Non, la défensive n’est pas, comme on l’a dit, une attitude dont toute la force réside dans des avantages purement négatifs. Elle a une vertu propre. Quand elle aura, par sa solidité, brisé l’élan des assaillants, elle n’aura pas besoin de sortir de ses abris pour les achever. La prodigieuse puissance de son feu écrasera les fuyards. Il n’y aura pas déroute, il y aura anéantissement. Au moins les choses se passeraient-elles ainsi avec nos procédés de combats actuels, si on continuait à se battre sur des terrains découverts. Mais ne renoncera-t-on pas à ces errements, et les armées ne chemineront-elles pas tortueusement dans les pays coupés, transportant en pleine campagne les pratiques de la guerre des rues ? N’adoptera-t-on pas, malgré tous ses dangers, l’habitude des opérations de nuit ? Déjà le rôle de la cavalerie semble bien amoindri. Quelques auteurs vont plus loin : ils pensent que c’en est fini de ces duels gigantesques à coups de canon que l’art militaire, il y a quelque trois ou quatre ans encore, considérait comme le prélude obligé de tout combat. Si l’artillerie sert à quelque chose, disent-ils, ce ne sera qu’après avoir, elle aussi, transformé son matériel, en adoptant, par exemple, des canons légers à tir rapide… Qui croire ? Il est plus facile, comme nous l’avons expliqué, de dire qui il ne faut pas croire. N’ajoutons pas foi à ceux qui prétendent que l’offensive n’a rien perdu de sa valeur. N’écoutons pas ceux qui affirment que la guerre se fera dans les mêmes conditions qu’autrefois, qu’il y a seulement une poudre de plus, et que voilà tout.

Magnus ab integro saeclorum nascitur ordo !

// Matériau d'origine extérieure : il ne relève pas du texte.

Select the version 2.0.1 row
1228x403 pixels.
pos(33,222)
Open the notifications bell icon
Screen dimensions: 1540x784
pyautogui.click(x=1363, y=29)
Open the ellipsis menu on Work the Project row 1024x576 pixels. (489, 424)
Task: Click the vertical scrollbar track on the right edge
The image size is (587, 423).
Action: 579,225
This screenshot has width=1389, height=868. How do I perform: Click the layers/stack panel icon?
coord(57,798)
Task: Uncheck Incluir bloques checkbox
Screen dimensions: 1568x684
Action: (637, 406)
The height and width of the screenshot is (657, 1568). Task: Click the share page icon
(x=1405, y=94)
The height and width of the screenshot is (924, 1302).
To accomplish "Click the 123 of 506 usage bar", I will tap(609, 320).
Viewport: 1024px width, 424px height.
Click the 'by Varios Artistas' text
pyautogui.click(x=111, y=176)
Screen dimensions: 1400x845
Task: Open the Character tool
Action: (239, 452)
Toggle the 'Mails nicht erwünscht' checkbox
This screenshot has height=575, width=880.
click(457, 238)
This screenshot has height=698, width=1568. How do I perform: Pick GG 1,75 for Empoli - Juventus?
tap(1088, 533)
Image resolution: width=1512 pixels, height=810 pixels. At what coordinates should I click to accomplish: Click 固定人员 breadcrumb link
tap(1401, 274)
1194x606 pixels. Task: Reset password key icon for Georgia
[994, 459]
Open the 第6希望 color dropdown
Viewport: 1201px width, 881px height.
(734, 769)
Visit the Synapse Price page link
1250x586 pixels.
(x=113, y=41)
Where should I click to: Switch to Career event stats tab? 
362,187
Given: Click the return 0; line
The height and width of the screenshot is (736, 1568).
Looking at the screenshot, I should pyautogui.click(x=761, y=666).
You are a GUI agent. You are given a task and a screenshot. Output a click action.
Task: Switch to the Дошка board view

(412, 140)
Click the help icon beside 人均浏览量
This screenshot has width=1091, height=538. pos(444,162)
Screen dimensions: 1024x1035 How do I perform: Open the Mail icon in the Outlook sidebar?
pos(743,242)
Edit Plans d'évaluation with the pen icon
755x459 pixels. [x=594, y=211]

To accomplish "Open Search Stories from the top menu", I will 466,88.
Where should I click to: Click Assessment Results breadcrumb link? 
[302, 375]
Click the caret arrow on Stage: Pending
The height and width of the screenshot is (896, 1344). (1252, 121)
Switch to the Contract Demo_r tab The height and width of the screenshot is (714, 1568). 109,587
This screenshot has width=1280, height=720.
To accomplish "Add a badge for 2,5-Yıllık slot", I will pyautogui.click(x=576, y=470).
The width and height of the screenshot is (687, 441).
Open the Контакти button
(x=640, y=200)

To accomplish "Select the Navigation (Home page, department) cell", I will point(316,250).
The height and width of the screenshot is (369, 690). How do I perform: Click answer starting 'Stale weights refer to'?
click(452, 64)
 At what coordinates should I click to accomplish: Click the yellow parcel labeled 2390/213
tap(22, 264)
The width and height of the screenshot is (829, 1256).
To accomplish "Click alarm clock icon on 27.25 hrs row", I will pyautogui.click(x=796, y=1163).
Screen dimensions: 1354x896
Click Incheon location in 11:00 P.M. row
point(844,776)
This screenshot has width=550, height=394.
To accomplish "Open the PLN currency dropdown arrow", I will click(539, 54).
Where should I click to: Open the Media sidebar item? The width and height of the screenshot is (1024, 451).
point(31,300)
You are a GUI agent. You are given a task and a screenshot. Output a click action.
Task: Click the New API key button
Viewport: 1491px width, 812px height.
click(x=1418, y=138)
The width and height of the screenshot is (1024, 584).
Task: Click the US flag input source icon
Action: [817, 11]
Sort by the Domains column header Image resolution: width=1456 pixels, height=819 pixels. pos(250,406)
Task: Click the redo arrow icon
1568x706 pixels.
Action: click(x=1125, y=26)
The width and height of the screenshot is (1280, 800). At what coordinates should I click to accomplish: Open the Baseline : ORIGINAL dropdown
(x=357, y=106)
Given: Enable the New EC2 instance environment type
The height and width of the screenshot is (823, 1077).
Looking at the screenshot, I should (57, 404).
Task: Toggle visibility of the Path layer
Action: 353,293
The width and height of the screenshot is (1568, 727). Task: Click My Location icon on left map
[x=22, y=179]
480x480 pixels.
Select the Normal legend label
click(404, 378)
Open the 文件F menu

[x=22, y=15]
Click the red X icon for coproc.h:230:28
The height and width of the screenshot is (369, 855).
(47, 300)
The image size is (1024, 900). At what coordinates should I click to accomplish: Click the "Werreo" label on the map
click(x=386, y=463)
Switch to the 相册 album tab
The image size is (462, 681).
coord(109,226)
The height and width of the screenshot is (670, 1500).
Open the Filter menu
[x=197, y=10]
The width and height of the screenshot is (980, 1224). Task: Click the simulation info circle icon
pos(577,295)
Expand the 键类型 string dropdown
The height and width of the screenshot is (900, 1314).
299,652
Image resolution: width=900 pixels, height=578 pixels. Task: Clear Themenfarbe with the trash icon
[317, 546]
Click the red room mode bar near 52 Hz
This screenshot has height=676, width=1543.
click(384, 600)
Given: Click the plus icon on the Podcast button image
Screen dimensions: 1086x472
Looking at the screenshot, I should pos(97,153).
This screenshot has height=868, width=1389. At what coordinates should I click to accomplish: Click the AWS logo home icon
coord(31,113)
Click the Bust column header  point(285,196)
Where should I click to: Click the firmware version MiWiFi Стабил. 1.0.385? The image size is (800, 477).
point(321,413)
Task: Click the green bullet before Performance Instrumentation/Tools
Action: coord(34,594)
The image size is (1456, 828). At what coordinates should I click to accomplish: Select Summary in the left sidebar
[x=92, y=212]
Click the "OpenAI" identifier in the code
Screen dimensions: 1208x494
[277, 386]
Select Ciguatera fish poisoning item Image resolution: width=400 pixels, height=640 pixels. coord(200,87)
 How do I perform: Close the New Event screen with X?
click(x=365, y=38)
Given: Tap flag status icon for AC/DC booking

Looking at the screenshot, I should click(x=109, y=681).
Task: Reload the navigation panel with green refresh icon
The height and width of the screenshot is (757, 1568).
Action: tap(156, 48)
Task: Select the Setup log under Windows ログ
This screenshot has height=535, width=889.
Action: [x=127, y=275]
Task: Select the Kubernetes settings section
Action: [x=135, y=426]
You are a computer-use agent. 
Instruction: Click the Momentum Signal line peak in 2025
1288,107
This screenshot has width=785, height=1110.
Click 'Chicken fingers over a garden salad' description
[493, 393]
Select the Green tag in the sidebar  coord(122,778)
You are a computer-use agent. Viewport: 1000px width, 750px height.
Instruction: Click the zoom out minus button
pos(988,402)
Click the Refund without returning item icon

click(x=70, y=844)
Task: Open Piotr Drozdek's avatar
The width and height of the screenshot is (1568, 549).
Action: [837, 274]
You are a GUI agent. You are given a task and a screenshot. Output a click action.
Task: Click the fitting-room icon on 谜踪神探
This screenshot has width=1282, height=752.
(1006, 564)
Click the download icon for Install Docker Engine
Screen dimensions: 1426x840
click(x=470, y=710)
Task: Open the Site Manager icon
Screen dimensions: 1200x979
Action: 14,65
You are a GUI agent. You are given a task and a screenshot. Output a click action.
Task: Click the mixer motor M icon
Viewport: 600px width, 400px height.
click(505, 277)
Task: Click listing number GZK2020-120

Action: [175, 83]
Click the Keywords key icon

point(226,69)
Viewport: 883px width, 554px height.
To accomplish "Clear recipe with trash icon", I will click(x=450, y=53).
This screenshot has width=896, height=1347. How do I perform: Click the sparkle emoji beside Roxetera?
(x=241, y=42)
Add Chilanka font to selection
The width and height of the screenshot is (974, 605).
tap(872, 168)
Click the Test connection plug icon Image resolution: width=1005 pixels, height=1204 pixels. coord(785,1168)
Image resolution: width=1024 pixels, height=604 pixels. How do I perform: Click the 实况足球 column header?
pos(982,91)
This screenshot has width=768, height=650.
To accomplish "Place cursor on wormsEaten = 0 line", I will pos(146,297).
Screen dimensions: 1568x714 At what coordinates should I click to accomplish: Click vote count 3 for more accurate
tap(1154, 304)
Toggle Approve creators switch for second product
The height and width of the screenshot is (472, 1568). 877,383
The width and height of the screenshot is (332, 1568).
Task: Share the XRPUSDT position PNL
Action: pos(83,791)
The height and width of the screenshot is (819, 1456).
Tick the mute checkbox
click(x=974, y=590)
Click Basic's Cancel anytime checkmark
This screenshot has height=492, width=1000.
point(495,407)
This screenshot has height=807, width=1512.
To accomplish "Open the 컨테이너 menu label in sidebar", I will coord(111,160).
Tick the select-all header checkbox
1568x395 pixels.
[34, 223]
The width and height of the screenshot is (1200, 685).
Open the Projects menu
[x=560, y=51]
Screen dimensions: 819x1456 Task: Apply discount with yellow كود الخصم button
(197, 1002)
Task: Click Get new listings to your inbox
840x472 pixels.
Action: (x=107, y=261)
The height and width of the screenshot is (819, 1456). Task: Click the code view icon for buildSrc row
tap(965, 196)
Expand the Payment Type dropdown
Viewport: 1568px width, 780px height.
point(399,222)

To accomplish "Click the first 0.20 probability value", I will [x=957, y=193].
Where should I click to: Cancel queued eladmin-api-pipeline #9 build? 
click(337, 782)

Et peut-être est-ce moins la tactique que la stratégie elle-même qui va être modifiée par les récentes innovations. La conduite des troupes, le choix du théâtre des opérations, peut-être sera-ce sur ces parties de l’art de la guerre que se portera la révolution que nous entrevoyons confusément. Un génie se révélera qui trouvera des dispositions stratégiques appropriées aux nécessités de l’heure présente et aux ressources que nous apporte l’incessante activité de la science. Et ce renouvellement des principes et des règles, il se traduira par une réorganisation générale de l’armée, par une répartition différente des armes combattantes, par une refonte complète de l’outillage, par une radicale transformation des moyens de commandement usités jusqu’à ce jour.

Dans ces indications sommaires, à l’usage des gens du monde, on trouve en puissance, si je ne me trompe, les grandes lignes de la révolution que j’ai essayé d’esquisser avec plus de précision.

Mais je vais plus loin, et, reconnaissant la puissance « prodigieuse » de l’armement actuel et la « vertu propre » qu’a acquise la défensive, j’en viens à me demander si la guerre sera encore possible. Faut-il avouer que j’en doute ?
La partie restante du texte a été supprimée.